Task set:
- 1) Set down, word for word, the portion of the caregiver burnout article between "Why Special Needs" and "when you’re not.", inclusive.
- 2) Decide whether each statement below agrees with the caregiver burnout article, answering yes or no and quoting the words of the article that settle it: (a) The 988 Suicide & Crisis Lifeline can be reached by calling or texting 988. (b) Caregiver burnout is equivalent to having a bad week. (c) The writer once sat in a parked car in the driveway for 30 minutes.

Supplied text:
=== Section Start ===
Caregiver Burnout Is Real — Here’s How to Recognize It and Come Back to Yourself
There was a Tuesday — I can’t even tell you which month — when I sat in my parked car in the driveway for 45 minutes because I couldn’t make myself go inside. I wasn’t sad. I wasn’t angry. I was just… gone. That was my burnout.
If you’re the primary caregiver for a child with special needs, you are at significantly higher risk of caregiver burnout than almost any other parent population. This isn’t weakness. It’s math.
What Is Caregiver Burnout?
Caregiver burnout is a state of physical, emotional, and mental exhaustion that happens when you give far more than you can sustain — usually because you’ve stopped tending to your own needs entirely. It’s different from being tired. It’s different from having a bad week.
Warning Signs You Might Be Burning Out

- You feel nothing — not sad, not happy, just numb
- Tasks that used to feel manageable now feel impossible
- You’ve stopped doing things you used to enjoy (or can’t remember what those things were)
- You’re irritable or snapping at people you love
- You feel resentful — toward your child, your partner, or other ‘normal’ families
- You’re getting sick more often or experiencing chronic physical pain
- You’ve had thoughts of ‘I just want to disappear for a while’
If you’re having thoughts of harming yourself, please reach out to the 988 Suicide & Crisis Lifeline by calling or texting 988. You matter beyond your role as a caregiver.
Why Special Needs Moms Are Especially Vulnerable
You are likely managing therapies, IEP meetings, insurance battles, medication schedules, behavioral support, and your own household — often with little to no respite. Research on caregivers of children with autism consistently shows elevated rates of stress, anxiety, and depression compared to parents of neurotypical children.
And society doesn’t always make it easier. The isolation is real. The ‘you’re so strong’ comments, while well-meaning, can make it harder to admit when you’re not.
How to Start Recovering from Burnout
1. Name It
Say it out loud: ‘I am burned out.’ There is enormous power in naming something accurately. You cannot treat what you won’t acknowledge.
=== Section End ===
Data excerpts:
=== Section Start ===
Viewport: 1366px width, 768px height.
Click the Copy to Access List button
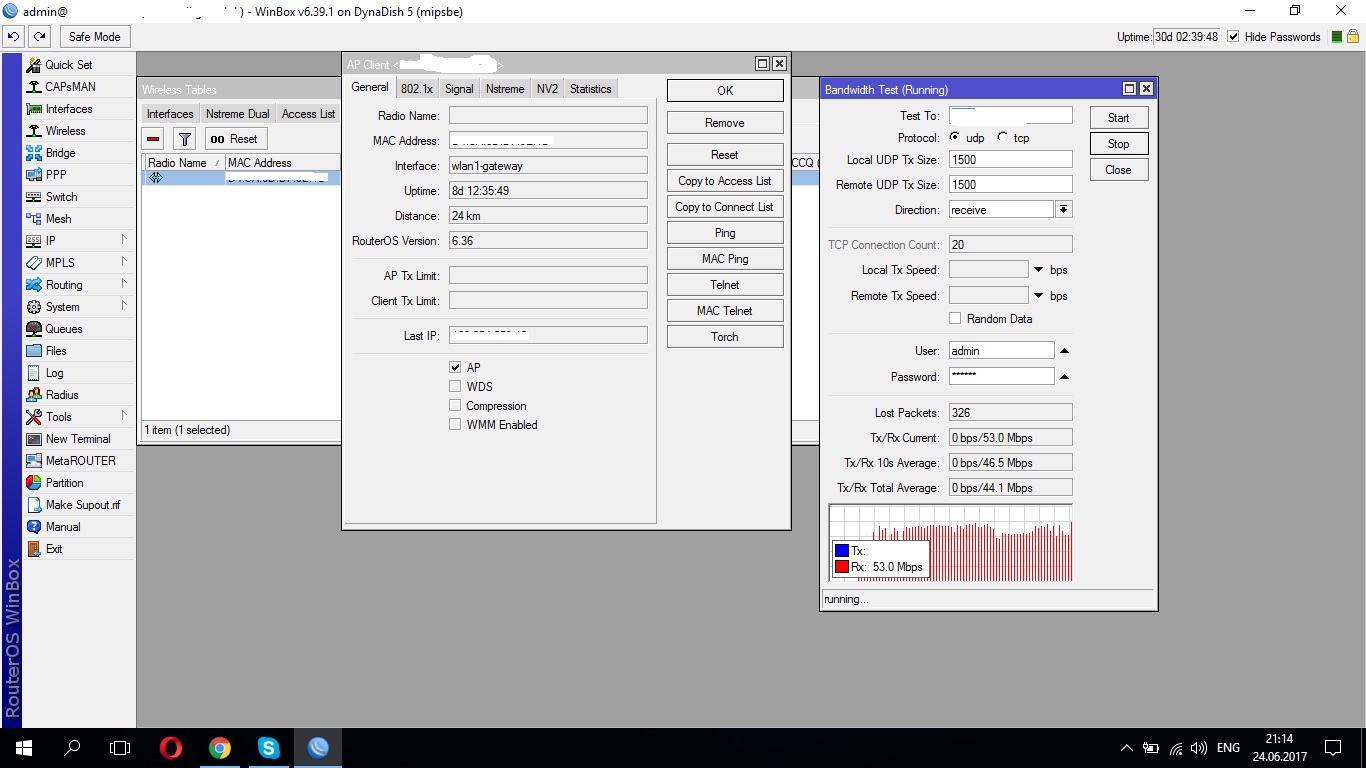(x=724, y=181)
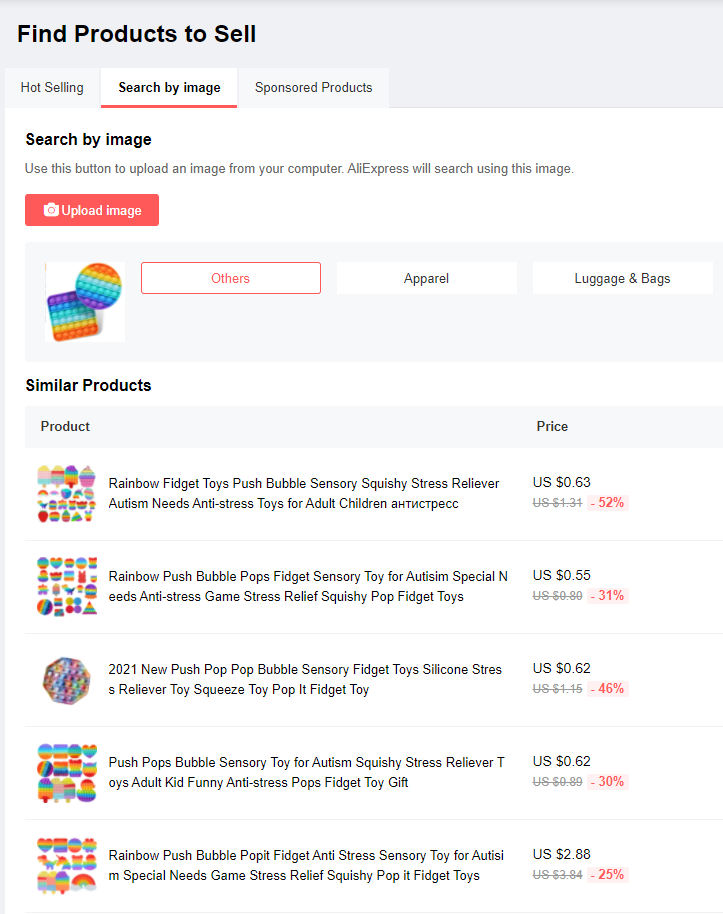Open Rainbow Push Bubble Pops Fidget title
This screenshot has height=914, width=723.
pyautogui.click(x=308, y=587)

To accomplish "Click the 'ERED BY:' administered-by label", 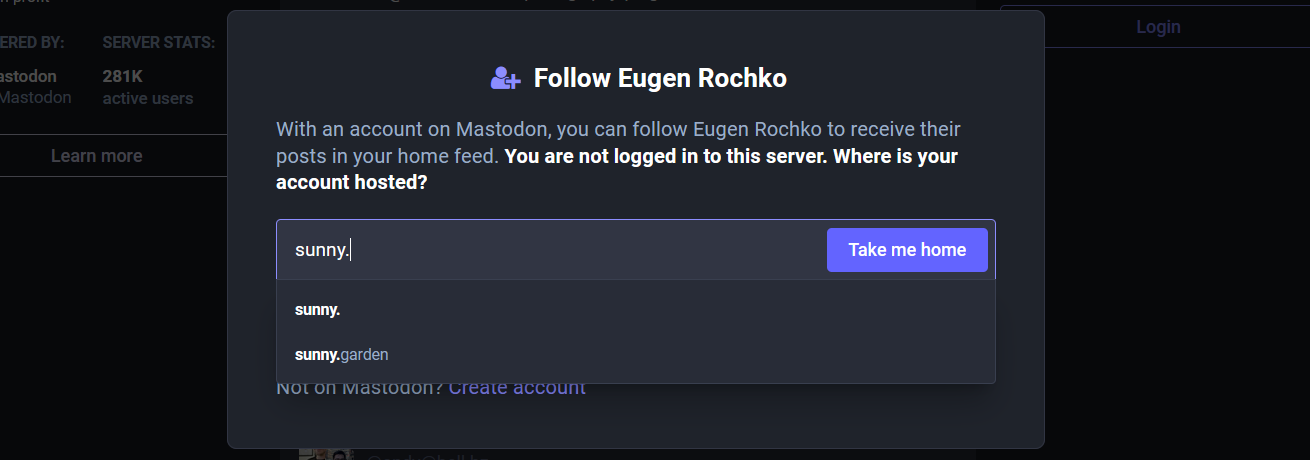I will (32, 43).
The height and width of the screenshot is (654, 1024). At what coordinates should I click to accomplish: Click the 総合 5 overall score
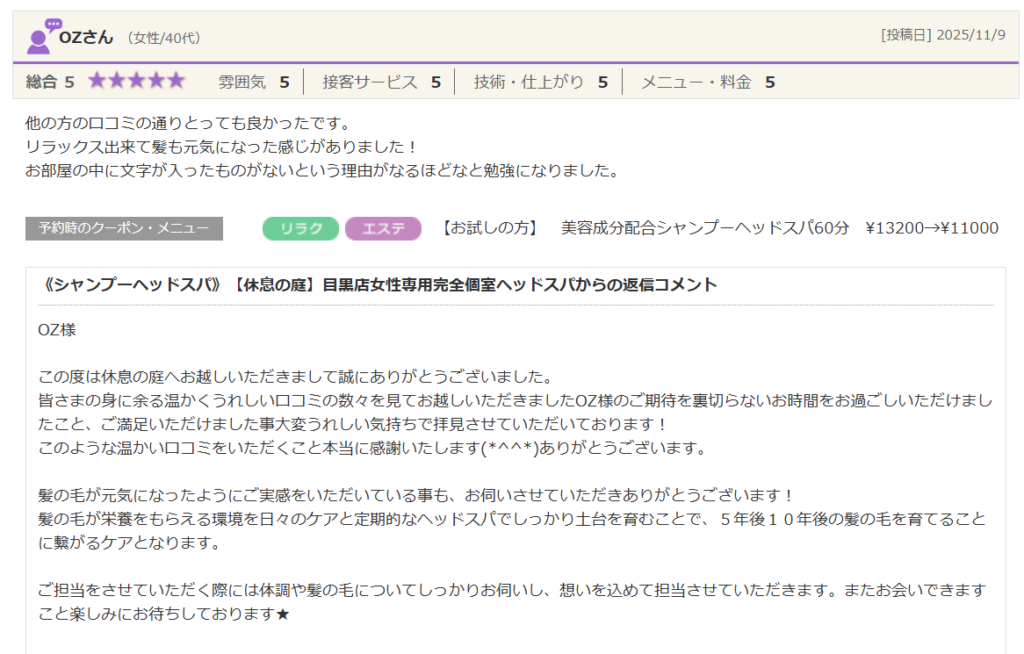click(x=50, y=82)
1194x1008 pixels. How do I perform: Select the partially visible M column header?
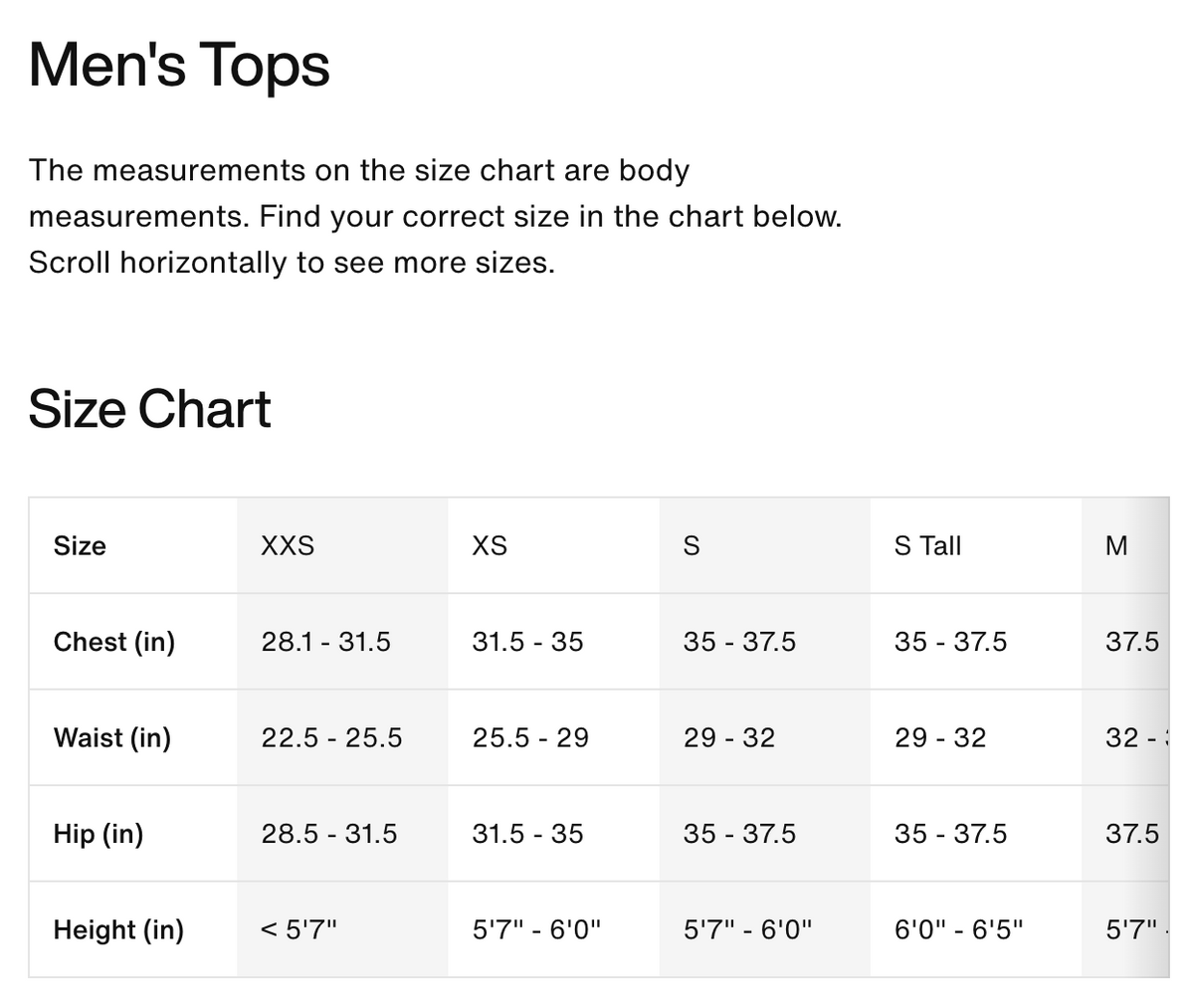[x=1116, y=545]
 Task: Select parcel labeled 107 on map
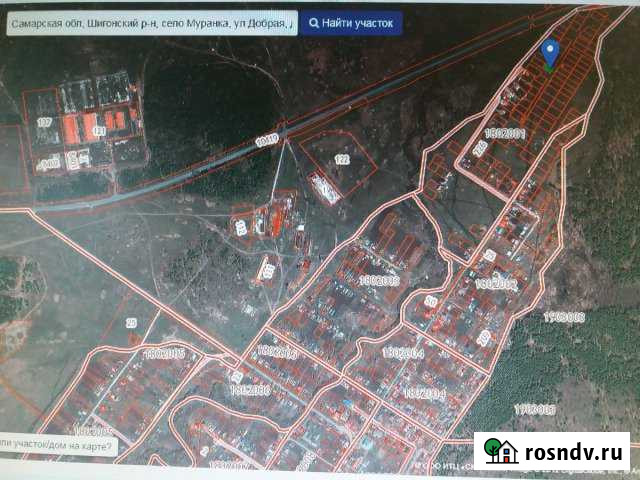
=== Section End ===
List of answers:
- 1)
Why Special Needs Moms Are Especially Vulnerable
You are likely managing therapies, IEP meetings, insurance battles, medication schedules, behavioral support, and your own household — often with little to no respite. Research on caregivers of children with autism consistently shows elevated rates of stress, anxiety, and depression compared to parents of neurotypical children.
And society doesn’t always make it easier. The isolation is real. The ‘you’re so strong’ comments, while well-meaning, can make it harder to admit when you’re not.

- 2)
(a) Yes: "please reach out to the 988 Suicide & Crisis Lifeline by calling or texting 988"
(b) No: "It’s different from having a bad week."
(c) No: "I sat in my parked car in the driveway for 45 minutes"